Motherhood at 17 was a journey steeped in judgment for me. Teachers questioned my ability to reach academic milestones, I broke up my small family after catching my boyfriend cheating—falling in line with the single teen mom statistic I tried hard to avoid. And complete strangers loved to tell me I wasn’t feeding, teaching, dressing, and soothing my baby the right way. Developing into a confident woman and parent took time, but it happened when I realized internalizing the doubts of others was self-sabotage. I graduated from university, got an amazing job in my industry, and raised a daughter who is fiercely intelligent, empathetic, and kind.

But two years ago, at 26, I got pregnant again. And this time, I chose to have an abortion. 

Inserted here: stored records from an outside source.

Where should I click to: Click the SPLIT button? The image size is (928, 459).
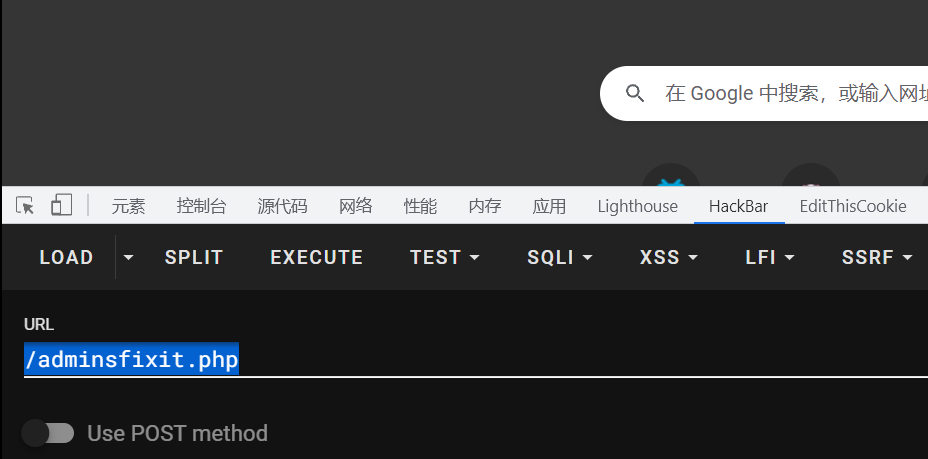[x=194, y=257]
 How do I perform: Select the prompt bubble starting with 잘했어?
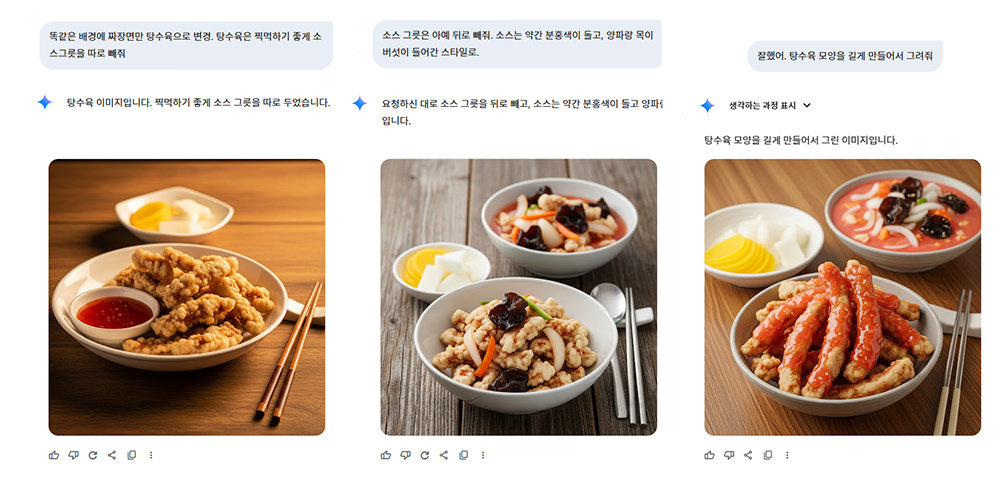[845, 56]
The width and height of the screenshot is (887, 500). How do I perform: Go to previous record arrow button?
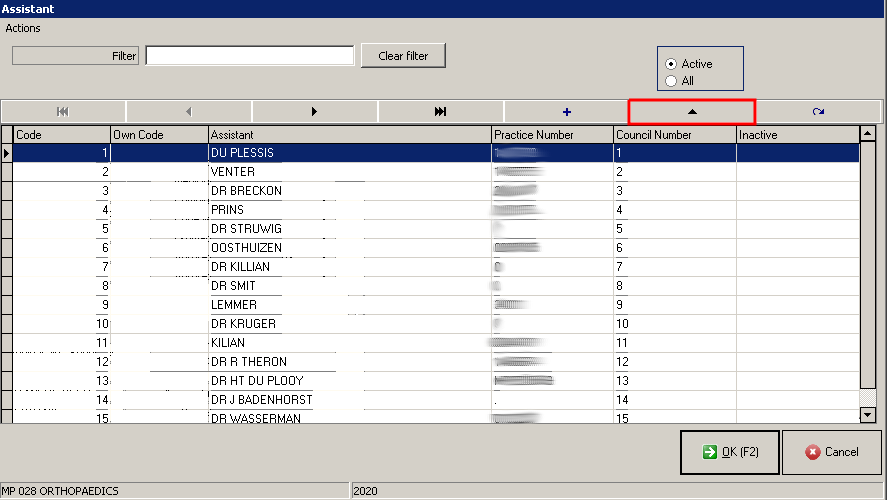189,112
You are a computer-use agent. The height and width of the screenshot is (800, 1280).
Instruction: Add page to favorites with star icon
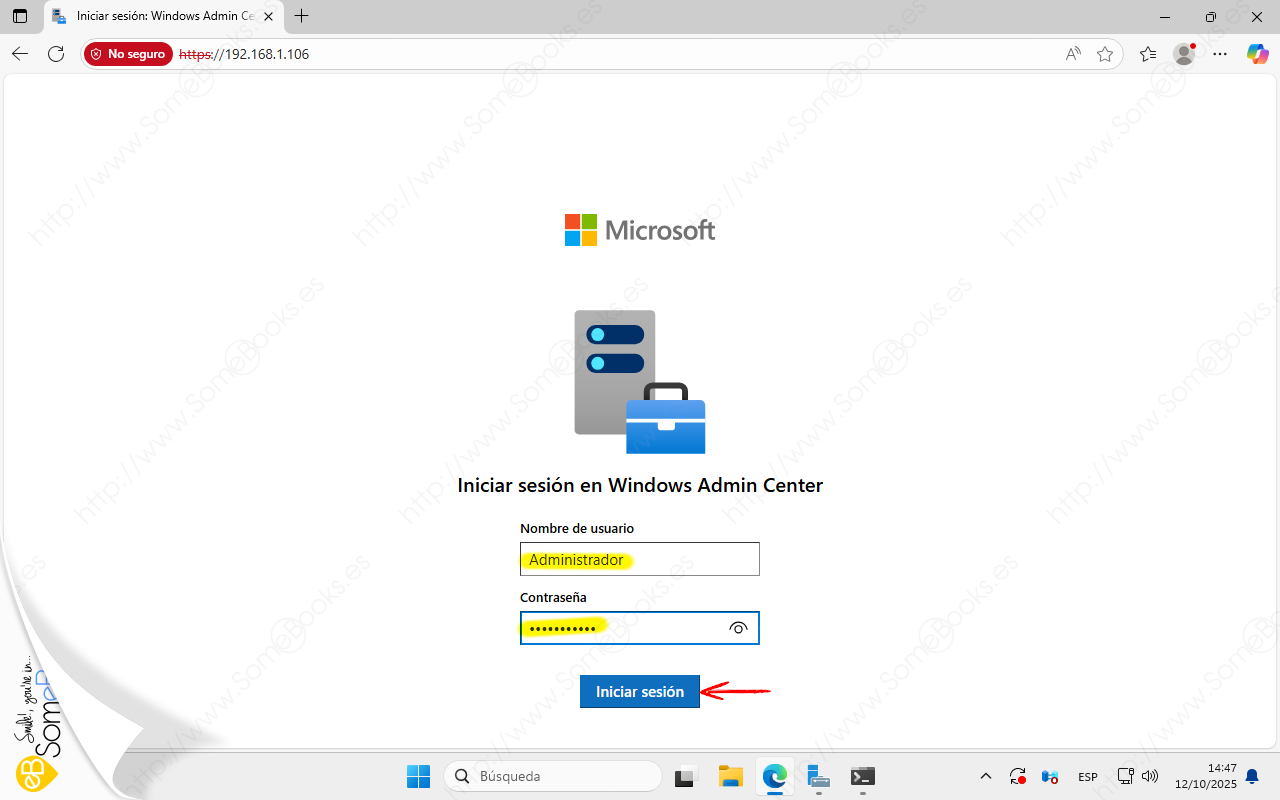[x=1105, y=54]
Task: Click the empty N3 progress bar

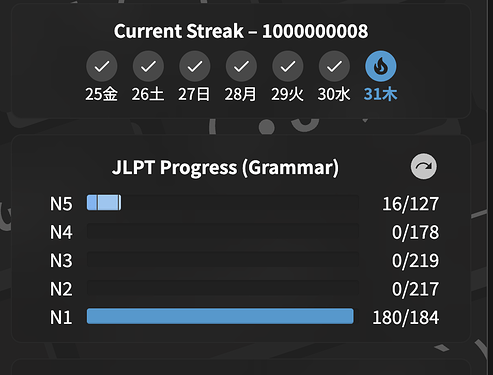Action: pos(223,259)
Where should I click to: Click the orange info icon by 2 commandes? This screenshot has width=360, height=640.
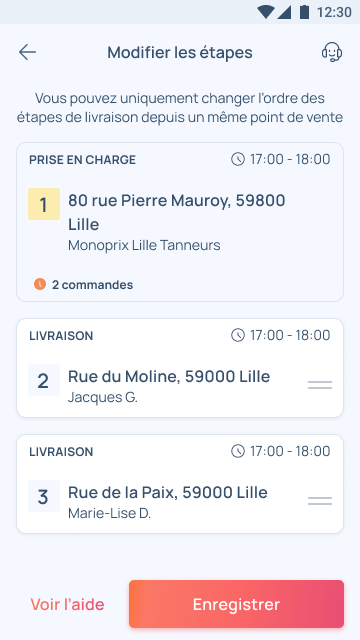[x=40, y=284]
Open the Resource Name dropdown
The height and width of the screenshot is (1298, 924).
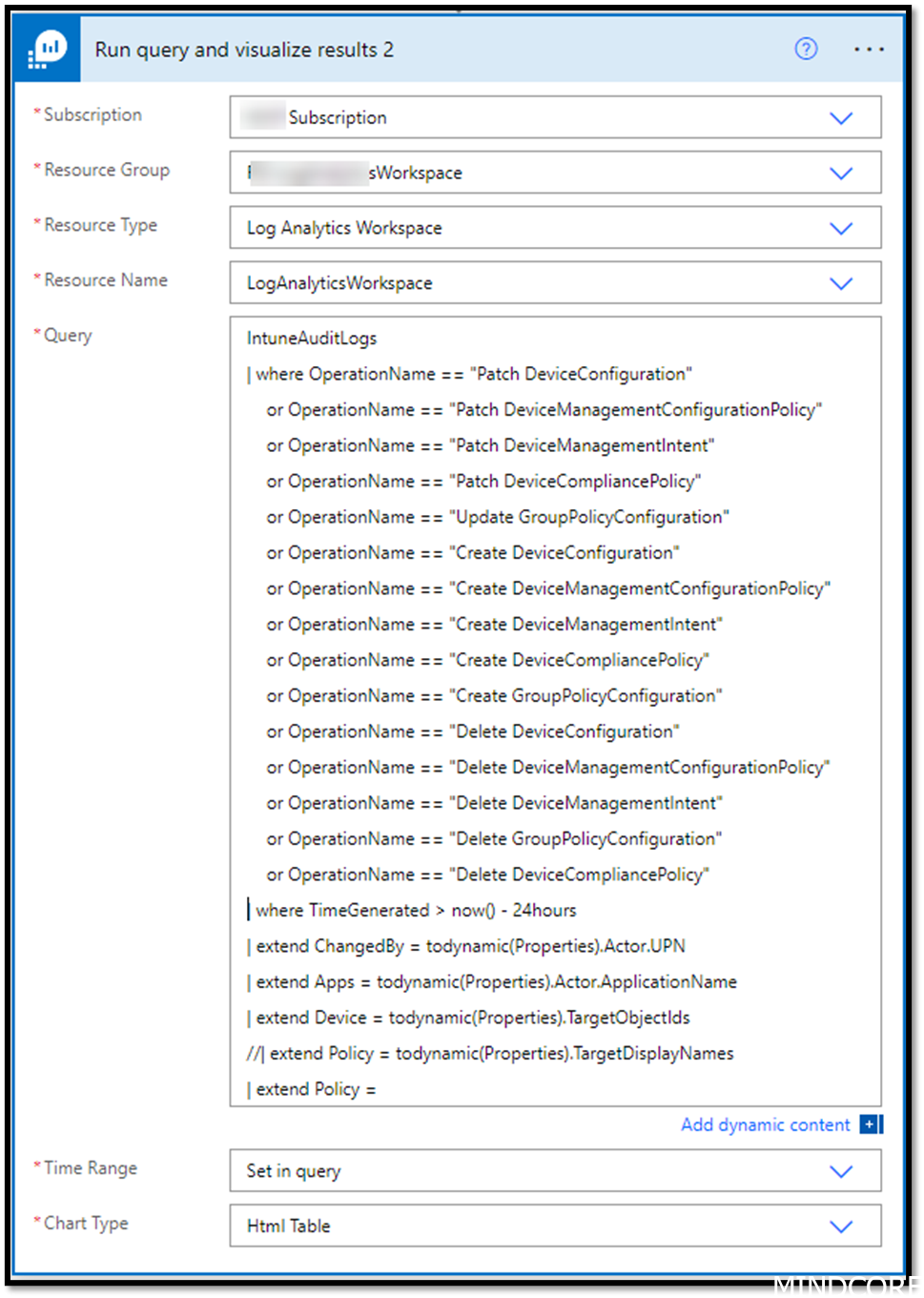841,283
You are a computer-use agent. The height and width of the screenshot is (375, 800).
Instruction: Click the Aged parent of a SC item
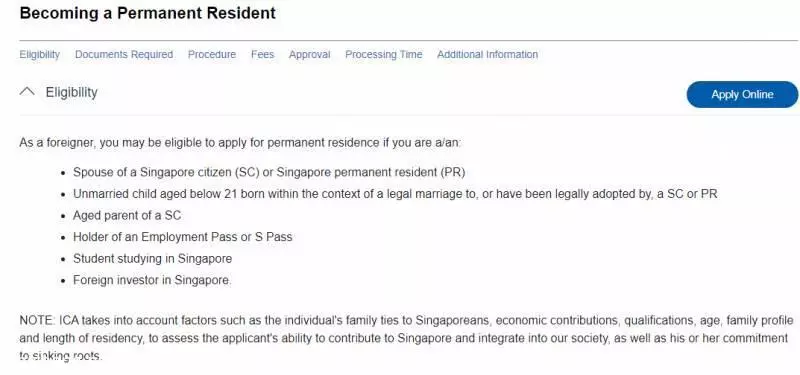pyautogui.click(x=127, y=215)

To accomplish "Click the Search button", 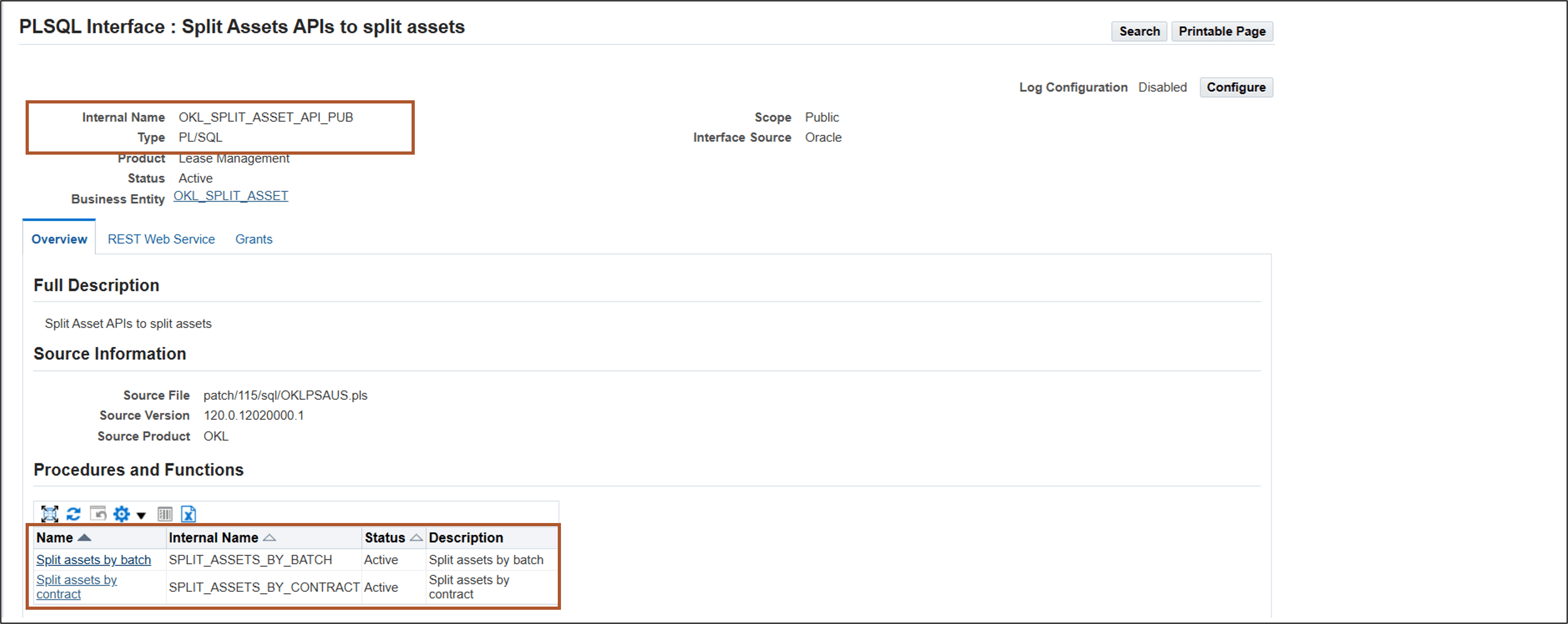I will 1139,31.
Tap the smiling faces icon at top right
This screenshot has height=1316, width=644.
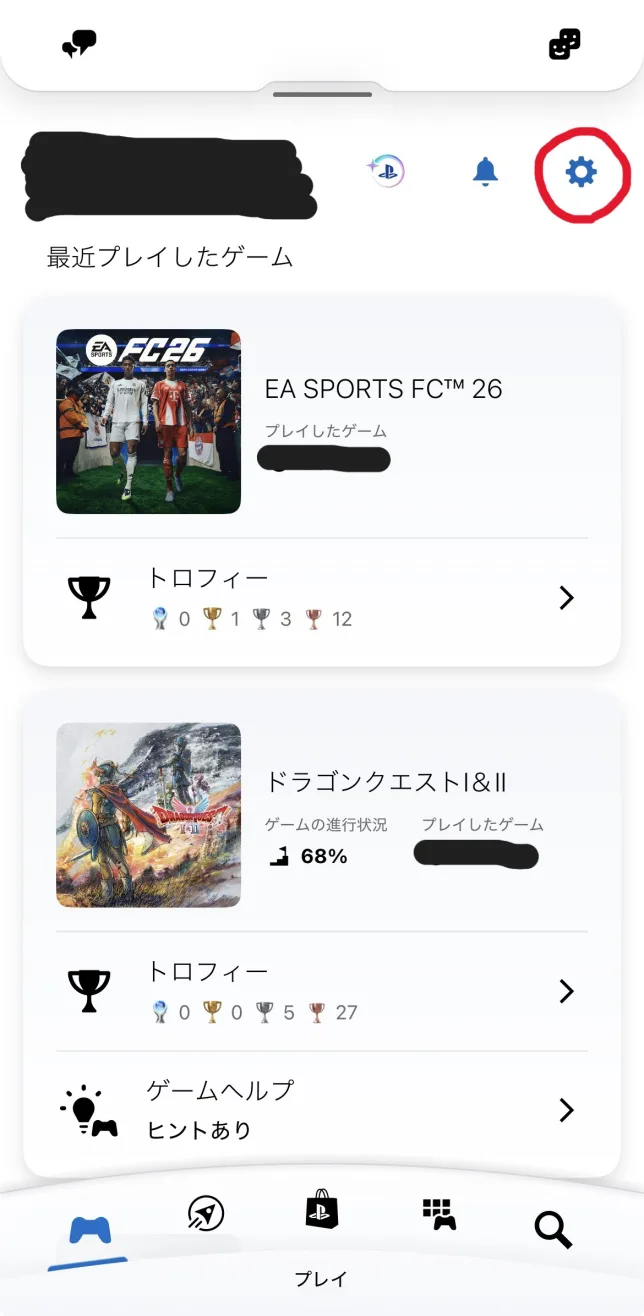[564, 44]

The decision wasn’t a moral bind for me. I’ve always supported a woman’s right to choose and thought I should be married before having my second child. So I took a day off work, went with my partner to the clinic, and terminated the pregnancy. It wasn’t until I was lying in the recovery room that I was hit with the weight of my decision. I paced mentally to find new justifications for the procedure—none of the reasons I had come up with before seemed like enough. I was certainly better equipped to have a child now than I was as a teen, so was my decision purely self-seeking? A quiet hysteria enveloped me for the following days; I went from hiding my growing belly behind my book bag at 17 to internalizing my post-abortion contrition at less than ten years later at 26. 

In the messages we receive starting at childhood, fertility and femininity are so impossibly intertwined. Getting married and having children was always a part of my imagined trajectory. My guilt didn’t come from having an abortion or being a teen mom, it stemmed from not adhering to the narrative that’s been sold to me as my responsibility. 

I don’t know if I’ll ever have another child. Or another abortion.

But what I do know is that the relationship between my 10-year-old daughter and me is unique; not despite being a teenage mother, but precisely because of it. I will support her most intimate journeys, whether they include having a nuclear family, an abortion, unplanned pregnancy or infertility. I will encourage her to break away from gendered expectation.

And I’ll tell her what I wished I learned years ago: that stories of fertility aren’t linear. That there is no prescribed path for ultimate womanhood—or true happiness.